━━ Document text ━━

In this assignment I tried to understand what Thomas intended the poem to be about and interpret that within the context of images of my own childhood landscape.
I have chosen photographs which might be interesting sights from nature which are transient in nature and so easily overlooked. Hopefully the viewer will draw upon their own emotions and background as to what they mean for them – spiders, water, midges for example might carry happy or unpleasant memories for different people.
The sequencing of the images was chosen to simulate how the human mind tries to be in the present, but is then interrupted by memories of the past or other distractions. Our minds do not work in a linear way. Concentration is easily broken making it harder than it sounds to enjoy being in this moment for long.
Analysis of the images
Looking at the images in sequence with more information about my intended meanings:
- Flowing: An attempt to start the work by focussing the viewers attention on what is below his/her feet, grounding them in the ‘here and now’. How often do we look at what is directly below us when crossing a bridge? Looking straight down on a river from above the weeds in the flowing stream almost look like a willow tree taken from the side. This changed constantly as the weeds moved with the flow – another photograph taken seconds later would look different.
- Mown: Taken back in the mind to a childhood playing field, the viewer might interpret this in different ways – happy memories of junior football prowess with friends, or perhaps abandonment, the pitch being apparently deserted and featureless.
- Blue Canvas: Clouds fascinate me for their unique and apparently infinite different formations. Like an abstract painting in the sky, happening right above us. But how often do we notice them?
- Anticipation: Once again back to a childhood pursuit, filled with wonder and expectation as to what the future might hold (i.e. might we catch a fish? How big?). I’m curious to know what the fisherman is keeping in the bag suspended in the tree.
- Hatch: Midges hatching on the river bank. Living each moment to its maximum potential, unwittingly constrained by an incredibly short lifespan of possibly just one day. How did they acquire the learning that there is safely in numbers so quickly? For me this raises questions about whether we can afford to waste large portions of our lives thinking about the past and the future rather than living in this moment like the midges.

━━━
━━ Data lines ━━

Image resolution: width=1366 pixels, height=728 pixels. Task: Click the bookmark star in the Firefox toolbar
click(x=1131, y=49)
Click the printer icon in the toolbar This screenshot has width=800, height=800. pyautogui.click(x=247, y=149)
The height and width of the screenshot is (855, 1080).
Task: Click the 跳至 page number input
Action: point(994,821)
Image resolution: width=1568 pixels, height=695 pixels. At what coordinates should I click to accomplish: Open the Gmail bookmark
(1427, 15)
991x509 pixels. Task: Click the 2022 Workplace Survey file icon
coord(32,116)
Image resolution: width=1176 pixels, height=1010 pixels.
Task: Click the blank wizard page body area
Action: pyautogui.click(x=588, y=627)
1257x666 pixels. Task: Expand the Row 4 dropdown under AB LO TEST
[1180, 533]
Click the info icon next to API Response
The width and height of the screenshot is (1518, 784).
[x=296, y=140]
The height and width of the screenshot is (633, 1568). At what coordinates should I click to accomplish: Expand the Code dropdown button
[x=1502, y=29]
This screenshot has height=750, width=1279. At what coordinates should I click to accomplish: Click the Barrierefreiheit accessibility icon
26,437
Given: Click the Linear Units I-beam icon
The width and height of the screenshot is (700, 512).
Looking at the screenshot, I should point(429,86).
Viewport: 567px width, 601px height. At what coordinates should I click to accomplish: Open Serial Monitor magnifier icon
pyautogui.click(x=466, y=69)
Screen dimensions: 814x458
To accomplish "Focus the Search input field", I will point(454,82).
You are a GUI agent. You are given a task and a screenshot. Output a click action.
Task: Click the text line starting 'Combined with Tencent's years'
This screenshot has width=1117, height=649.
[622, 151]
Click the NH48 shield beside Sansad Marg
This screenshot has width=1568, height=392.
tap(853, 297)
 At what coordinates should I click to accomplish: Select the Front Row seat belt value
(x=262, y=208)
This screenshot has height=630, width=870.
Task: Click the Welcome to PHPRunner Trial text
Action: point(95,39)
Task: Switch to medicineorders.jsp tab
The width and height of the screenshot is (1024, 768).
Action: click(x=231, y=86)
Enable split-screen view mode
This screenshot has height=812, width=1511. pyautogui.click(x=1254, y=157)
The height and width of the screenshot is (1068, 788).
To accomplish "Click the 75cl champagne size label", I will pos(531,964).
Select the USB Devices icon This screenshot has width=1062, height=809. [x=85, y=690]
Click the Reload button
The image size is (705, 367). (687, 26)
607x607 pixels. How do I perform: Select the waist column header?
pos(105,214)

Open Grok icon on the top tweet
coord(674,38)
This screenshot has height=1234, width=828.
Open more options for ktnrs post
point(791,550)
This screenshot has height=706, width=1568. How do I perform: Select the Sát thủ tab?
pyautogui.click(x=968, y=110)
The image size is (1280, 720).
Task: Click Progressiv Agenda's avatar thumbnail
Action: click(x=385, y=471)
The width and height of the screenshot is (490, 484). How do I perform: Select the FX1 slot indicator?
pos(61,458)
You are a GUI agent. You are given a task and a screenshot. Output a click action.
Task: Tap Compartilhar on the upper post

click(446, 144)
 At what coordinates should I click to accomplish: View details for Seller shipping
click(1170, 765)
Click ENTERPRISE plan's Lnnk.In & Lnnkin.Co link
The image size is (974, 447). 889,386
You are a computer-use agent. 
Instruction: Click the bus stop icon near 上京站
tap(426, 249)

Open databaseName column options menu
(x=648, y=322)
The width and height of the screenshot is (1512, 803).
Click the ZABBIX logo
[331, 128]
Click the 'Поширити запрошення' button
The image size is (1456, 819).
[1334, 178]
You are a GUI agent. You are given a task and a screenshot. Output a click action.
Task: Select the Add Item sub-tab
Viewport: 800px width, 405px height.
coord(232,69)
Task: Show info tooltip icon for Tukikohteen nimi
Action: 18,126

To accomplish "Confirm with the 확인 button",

━━━

● What is asked:
1. Render the data items as a Markdown table with columns headed Row and Line, one numbered row per line, skipping blank lines. Start at the line containing "This screenshot has height=706, width=1568." and end at the line containing "(x=648, y=322)", including both of those lines.
2. Write the next part of the reflection on the photography assignment, picking up right after its final sentence.

● Responses in order:
1.
| Row | Line |
|---|---|
| 1 | This screenshot has height=706, width=1568. How do I perform: Select the Sát thủ tab? |
| 2 | pyautogui.click(x=968, y=110) |
| 3 | The image size is (1280, 720). |
| 4 | Task: Click Progressiv Agenda's avatar thumbnail |
| 5 | Action: click(x=385, y=471) |
| 6 | The width and height of the screenshot is (490, 484). How do I perform: Select the FX1 slot indicator? |
| 7 | pos(61,458) |
| 8 | You are a GUI agent. You are given a task and a screenshot. Output a click action. |
| 9 | Task: Tap Compartilhar on the upper post |
| 10 | click(446, 144) |
| 11 |  At what coordinates should I click to accomplish: View details for Seller shipping |
| 12 | click(1170, 765) |
| 13 | Click ENTERPRISE plan's Lnnk.In & Lnnkin.Co link |
| 14 | The image size is (974, 447). 889,386 |
| 15 | You are a computer-use agent.  |
| 16 | Instruction: Click the bus stop icon near 上京站 |
| 17 | tap(426, 249) |
| 18 | Open databaseName column options menu |
| 19 | (x=648, y=322) |

2.
- Full Time: I find it interesting that the commemorative board for the ex-mine emphasises the gloomy blackness of the pit workers contrasted with the family happily enjoying the same space for recreation. Is the loss of an entire industry progress? The quotation places the setting as DH Lawrence’s Eastwood in Nottinghamshire. The grown man stands in another ‘goal’, perhaps reflecting on what has actually been won.
- The Silk Road: Another interpretation on how temporary and impermanent things are, to be cherished as they come into our lives? Or maybe a warning not to get stuck in the past like a fly in a web?
- The Old Clock Ticks. The surrounding area has various stone circles from the neolithic era. At certain times light will momentarily illuminate different stones creating questions about their significance and the transitory passage of time though our lives. Shortly after taking this photograph the sun continued its trek across the sky and the moment was gone, throwing the whole area into dull shadow.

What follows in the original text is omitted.